**TASK INSTRUCTIONS**
Return the run of lines below that opens with the line containing "Given: Click the Lookup button" and closes with the line containing "Screen dimensions: 1069x1734", keeping each one exact.

**SOURCE MATERIAL**
= Beginning of Section =
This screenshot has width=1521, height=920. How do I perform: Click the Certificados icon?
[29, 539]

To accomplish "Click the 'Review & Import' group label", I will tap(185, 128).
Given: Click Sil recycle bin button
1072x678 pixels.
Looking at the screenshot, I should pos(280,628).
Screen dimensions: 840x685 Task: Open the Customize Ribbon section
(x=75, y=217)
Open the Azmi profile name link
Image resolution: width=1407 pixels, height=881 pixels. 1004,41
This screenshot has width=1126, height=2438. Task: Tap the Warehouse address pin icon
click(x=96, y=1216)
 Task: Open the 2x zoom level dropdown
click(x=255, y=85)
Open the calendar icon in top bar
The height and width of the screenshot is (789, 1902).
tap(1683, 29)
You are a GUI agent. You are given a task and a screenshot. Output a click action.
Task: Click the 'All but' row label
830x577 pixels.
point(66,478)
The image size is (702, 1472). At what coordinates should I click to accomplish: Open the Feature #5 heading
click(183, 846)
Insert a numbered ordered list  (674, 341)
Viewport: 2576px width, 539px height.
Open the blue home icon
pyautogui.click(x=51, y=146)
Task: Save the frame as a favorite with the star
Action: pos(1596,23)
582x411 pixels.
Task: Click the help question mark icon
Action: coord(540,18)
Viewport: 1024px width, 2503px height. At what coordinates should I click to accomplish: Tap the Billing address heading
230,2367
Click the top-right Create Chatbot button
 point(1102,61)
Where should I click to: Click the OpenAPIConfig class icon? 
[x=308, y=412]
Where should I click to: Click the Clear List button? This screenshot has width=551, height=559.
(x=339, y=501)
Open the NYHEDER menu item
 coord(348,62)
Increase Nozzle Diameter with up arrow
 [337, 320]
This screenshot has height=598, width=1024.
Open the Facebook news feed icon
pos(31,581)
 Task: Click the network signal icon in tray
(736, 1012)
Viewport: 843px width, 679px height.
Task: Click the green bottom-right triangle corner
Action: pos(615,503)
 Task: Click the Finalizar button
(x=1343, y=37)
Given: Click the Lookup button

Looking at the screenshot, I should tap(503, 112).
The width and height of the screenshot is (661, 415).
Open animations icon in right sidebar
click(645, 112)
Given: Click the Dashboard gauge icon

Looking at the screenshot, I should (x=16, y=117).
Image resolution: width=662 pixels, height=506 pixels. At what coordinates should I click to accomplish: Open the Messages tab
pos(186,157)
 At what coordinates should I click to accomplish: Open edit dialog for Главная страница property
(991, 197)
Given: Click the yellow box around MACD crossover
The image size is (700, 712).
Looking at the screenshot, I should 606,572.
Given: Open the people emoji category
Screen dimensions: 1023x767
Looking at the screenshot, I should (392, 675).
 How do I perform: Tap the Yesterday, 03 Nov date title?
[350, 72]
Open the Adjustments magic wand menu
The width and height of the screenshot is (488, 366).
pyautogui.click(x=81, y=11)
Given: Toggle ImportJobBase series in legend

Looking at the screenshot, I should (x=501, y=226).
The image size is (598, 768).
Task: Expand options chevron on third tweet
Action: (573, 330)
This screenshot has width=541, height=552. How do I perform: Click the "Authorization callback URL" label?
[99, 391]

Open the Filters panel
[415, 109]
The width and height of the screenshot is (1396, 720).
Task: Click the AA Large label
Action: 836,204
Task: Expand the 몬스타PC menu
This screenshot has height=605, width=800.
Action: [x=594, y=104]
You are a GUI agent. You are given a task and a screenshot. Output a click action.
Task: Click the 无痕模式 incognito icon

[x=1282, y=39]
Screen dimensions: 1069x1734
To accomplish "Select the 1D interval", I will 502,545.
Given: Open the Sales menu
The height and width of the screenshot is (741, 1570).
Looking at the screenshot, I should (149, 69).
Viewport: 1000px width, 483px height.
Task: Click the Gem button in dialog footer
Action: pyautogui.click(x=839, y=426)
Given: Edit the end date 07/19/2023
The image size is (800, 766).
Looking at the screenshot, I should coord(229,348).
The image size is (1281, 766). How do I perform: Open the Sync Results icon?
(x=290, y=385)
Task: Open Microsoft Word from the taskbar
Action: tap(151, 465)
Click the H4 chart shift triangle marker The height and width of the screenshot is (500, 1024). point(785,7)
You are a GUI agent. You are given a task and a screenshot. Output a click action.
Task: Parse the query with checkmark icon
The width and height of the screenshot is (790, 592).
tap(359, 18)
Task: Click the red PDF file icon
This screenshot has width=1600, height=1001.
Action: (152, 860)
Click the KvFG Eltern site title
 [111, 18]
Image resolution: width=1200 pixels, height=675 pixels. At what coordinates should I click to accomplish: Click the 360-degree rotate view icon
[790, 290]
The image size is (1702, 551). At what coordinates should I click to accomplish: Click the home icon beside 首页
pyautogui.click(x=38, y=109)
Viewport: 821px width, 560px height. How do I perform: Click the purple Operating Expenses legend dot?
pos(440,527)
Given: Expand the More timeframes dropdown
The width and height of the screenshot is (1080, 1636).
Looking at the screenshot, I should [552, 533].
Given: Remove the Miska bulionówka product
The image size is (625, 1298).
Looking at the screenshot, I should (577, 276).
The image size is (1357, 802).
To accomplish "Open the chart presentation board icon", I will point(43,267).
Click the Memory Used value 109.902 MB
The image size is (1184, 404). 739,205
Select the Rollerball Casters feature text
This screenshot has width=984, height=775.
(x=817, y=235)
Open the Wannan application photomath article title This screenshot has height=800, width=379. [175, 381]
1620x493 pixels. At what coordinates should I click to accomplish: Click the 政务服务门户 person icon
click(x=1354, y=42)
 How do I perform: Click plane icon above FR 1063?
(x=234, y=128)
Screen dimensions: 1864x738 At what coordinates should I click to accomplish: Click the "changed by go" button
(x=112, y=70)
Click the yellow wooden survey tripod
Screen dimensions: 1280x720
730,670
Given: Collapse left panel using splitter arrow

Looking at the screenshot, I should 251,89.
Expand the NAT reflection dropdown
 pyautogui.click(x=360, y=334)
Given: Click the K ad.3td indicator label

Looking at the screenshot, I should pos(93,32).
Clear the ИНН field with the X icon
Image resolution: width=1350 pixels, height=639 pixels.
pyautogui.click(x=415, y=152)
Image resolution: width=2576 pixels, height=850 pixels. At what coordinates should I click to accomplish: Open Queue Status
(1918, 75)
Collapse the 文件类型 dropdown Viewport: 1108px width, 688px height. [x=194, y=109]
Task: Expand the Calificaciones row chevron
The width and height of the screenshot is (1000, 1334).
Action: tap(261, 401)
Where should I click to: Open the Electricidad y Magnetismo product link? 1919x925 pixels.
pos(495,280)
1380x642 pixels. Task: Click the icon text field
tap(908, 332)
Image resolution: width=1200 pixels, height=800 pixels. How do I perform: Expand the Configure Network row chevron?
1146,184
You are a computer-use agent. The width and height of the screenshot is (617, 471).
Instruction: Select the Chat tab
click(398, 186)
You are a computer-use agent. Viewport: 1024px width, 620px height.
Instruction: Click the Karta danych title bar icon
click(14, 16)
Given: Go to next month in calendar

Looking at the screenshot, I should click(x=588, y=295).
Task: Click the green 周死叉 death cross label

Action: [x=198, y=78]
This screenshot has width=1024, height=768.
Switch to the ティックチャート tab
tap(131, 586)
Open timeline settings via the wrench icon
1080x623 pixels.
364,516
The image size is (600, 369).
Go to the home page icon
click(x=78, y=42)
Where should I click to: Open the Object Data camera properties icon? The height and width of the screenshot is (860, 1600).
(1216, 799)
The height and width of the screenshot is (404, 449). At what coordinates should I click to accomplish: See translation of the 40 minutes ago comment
= End of Section =
**SOLUTION FOR THIS TASK**
Given: Click the Lookup button

Looking at the screenshot, I should tap(503, 112).
The width and height of the screenshot is (661, 415).
Open animations icon in right sidebar
click(645, 112)
Given: Click the Dashboard gauge icon

Looking at the screenshot, I should (x=16, y=117).
Image resolution: width=662 pixels, height=506 pixels. At what coordinates should I click to accomplish: Open the Messages tab
pos(186,157)
 At what coordinates should I click to accomplish: Open edit dialog for Главная страница property
(991, 197)
Given: Click the yellow box around MACD crossover
The image size is (700, 712).
Looking at the screenshot, I should 606,572.
Given: Open the people emoji category
Screen dimensions: 1023x767
Looking at the screenshot, I should (392, 675).
 How do I perform: Tap the Yesterday, 03 Nov date title?
[350, 72]
Open the Adjustments magic wand menu
The width and height of the screenshot is (488, 366).
pyautogui.click(x=81, y=11)
Given: Toggle ImportJobBase series in legend

Looking at the screenshot, I should (x=501, y=226).
The image size is (598, 768).
Task: Expand options chevron on third tweet
Action: (573, 330)
This screenshot has width=541, height=552. How do I perform: Click the "Authorization callback URL" label?
[99, 391]

Open the Filters panel
[415, 109]
The width and height of the screenshot is (1396, 720).
Task: Click the AA Large label
Action: 836,204
Task: Expand the 몬스타PC menu
This screenshot has height=605, width=800.
Action: [x=594, y=104]
You are a GUI agent. You are given a task and a screenshot. Output a click action.
Task: Click the 无痕模式 incognito icon

[x=1282, y=39]
Screen dimensions: 1069x1734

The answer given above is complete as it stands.